Problem description:
Copy out every one of the entries below word for word.

Input for this task:
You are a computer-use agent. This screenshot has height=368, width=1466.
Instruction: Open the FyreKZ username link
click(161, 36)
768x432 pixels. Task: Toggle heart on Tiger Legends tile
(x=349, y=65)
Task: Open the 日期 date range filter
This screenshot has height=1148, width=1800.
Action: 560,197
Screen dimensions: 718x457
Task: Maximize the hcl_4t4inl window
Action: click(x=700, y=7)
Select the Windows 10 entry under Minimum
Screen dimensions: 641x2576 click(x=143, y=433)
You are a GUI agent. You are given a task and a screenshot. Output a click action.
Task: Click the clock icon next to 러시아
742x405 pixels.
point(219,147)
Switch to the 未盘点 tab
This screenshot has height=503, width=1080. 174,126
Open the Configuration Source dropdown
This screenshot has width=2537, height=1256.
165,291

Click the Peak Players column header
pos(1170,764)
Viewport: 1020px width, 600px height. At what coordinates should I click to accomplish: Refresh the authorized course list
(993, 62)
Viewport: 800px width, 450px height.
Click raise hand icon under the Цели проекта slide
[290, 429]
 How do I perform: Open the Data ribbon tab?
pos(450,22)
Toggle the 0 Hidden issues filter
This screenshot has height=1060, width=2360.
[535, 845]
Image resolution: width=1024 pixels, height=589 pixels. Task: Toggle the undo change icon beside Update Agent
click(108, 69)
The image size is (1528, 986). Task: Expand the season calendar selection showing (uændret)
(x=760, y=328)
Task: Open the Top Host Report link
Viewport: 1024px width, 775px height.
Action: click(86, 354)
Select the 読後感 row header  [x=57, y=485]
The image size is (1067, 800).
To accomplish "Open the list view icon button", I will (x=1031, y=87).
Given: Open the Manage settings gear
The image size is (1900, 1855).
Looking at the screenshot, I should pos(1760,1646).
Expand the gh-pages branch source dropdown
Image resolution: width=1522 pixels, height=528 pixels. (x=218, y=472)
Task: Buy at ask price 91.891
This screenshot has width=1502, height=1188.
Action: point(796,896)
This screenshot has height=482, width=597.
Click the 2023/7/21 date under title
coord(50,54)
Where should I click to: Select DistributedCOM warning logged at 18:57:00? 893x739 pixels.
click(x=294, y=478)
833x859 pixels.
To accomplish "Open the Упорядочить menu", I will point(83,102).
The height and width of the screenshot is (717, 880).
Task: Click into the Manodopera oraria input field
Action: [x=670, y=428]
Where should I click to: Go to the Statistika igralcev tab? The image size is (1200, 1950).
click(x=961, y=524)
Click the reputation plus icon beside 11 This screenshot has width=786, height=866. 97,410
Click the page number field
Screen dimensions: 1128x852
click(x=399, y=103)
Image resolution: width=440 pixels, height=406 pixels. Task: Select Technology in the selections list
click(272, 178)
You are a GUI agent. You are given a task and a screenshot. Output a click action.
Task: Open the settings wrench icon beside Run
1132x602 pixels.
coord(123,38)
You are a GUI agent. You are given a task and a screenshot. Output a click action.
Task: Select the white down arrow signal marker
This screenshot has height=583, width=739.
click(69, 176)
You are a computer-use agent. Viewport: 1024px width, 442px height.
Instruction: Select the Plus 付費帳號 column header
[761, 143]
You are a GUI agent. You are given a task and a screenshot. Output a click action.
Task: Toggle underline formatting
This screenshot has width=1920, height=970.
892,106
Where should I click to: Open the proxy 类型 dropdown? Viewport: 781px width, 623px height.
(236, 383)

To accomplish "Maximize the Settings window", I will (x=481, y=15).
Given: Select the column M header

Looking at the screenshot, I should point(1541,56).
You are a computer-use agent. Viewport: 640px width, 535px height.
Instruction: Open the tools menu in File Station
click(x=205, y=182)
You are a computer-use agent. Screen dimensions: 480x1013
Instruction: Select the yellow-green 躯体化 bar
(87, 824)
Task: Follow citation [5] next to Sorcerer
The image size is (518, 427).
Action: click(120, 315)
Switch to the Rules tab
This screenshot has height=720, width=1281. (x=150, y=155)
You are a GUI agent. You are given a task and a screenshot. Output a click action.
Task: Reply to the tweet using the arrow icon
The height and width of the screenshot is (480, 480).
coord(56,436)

Output of the task:
You are a computer-use agent. This screenshot has height=368, width=1466.
Instruction: Open the FyreKZ username link
click(161, 36)
768x432 pixels. Task: Toggle heart on Tiger Legends tile
(x=349, y=65)
Task: Open the 日期 date range filter
This screenshot has height=1148, width=1800.
Action: 560,197
Screen dimensions: 718x457
Task: Maximize the hcl_4t4inl window
Action: click(x=700, y=7)
Select the Windows 10 entry under Minimum
Screen dimensions: 641x2576 click(x=143, y=433)
You are a GUI agent. You are given a task and a screenshot. Output a click action.
Task: Click the clock icon next to 러시아
742x405 pixels.
point(219,147)
Switch to the 未盘点 tab
This screenshot has height=503, width=1080. 174,126
Open the Configuration Source dropdown
This screenshot has width=2537, height=1256.
165,291

Click the Peak Players column header
pos(1170,764)
Viewport: 1020px width, 600px height. At what coordinates should I click to accomplish: Refresh the authorized course list
(993, 62)
Viewport: 800px width, 450px height.
Click raise hand icon under the Цели проекта slide
[290, 429]
 How do I perform: Open the Data ribbon tab?
pos(450,22)
Toggle the 0 Hidden issues filter
This screenshot has height=1060, width=2360.
[535, 845]
Image resolution: width=1024 pixels, height=589 pixels. Task: Toggle the undo change icon beside Update Agent
click(108, 69)
The image size is (1528, 986). Task: Expand the season calendar selection showing (uændret)
(x=760, y=328)
Task: Open the Top Host Report link
Viewport: 1024px width, 775px height.
Action: click(86, 354)
Select the 読後感 row header  [x=57, y=485]
The image size is (1067, 800).
To accomplish "Open the list view icon button", I will (x=1031, y=87).
Given: Open the Manage settings gear
The image size is (1900, 1855).
Looking at the screenshot, I should pos(1760,1646).
Expand the gh-pages branch source dropdown
Image resolution: width=1522 pixels, height=528 pixels. (x=218, y=472)
Task: Buy at ask price 91.891
This screenshot has width=1502, height=1188.
Action: point(796,896)
This screenshot has height=482, width=597.
Click the 2023/7/21 date under title
coord(50,54)
Where should I click to: Select DistributedCOM warning logged at 18:57:00? 893x739 pixels.
click(x=294, y=478)
833x859 pixels.
To accomplish "Open the Упорядочить menu", I will point(83,102).
The height and width of the screenshot is (717, 880).
Task: Click into the Manodopera oraria input field
Action: [x=670, y=428]
Where should I click to: Go to the Statistika igralcev tab? The image size is (1200, 1950).
click(x=961, y=524)
Click the reputation plus icon beside 11 This screenshot has width=786, height=866. 97,410
Click the page number field
Screen dimensions: 1128x852
click(x=399, y=103)
Image resolution: width=440 pixels, height=406 pixels. Task: Select Technology in the selections list
click(272, 178)
You are a GUI agent. You are given a task and a screenshot. Output a click action.
Task: Open the settings wrench icon beside Run
1132x602 pixels.
coord(123,38)
You are a GUI agent. You are given a task and a screenshot. Output a click action.
Task: Select the white down arrow signal marker
This screenshot has height=583, width=739.
click(69, 176)
You are a computer-use agent. Viewport: 1024px width, 442px height.
Instruction: Select the Plus 付費帳號 column header
[761, 143]
You are a GUI agent. You are given a task and a screenshot. Output a click action.
Task: Toggle underline formatting
This screenshot has width=1920, height=970.
892,106
Where should I click to: Open the proxy 类型 dropdown? Viewport: 781px width, 623px height.
(236, 383)

To accomplish "Maximize the Settings window", I will (x=481, y=15).
Given: Select the column M header

Looking at the screenshot, I should point(1541,56).
You are a computer-use agent. Viewport: 640px width, 535px height.
Instruction: Open the tools menu in File Station
click(x=205, y=182)
You are a computer-use agent. Screen dimensions: 480x1013
Instruction: Select the yellow-green 躯体化 bar
(87, 824)
Task: Follow citation [5] next to Sorcerer
The image size is (518, 427).
Action: click(120, 315)
Switch to the Rules tab
This screenshot has height=720, width=1281. (x=150, y=155)
You are a GUI agent. You are given a task and a screenshot. Output a click action.
Task: Reply to the tweet using the arrow icon
The height and width of the screenshot is (480, 480).
coord(56,436)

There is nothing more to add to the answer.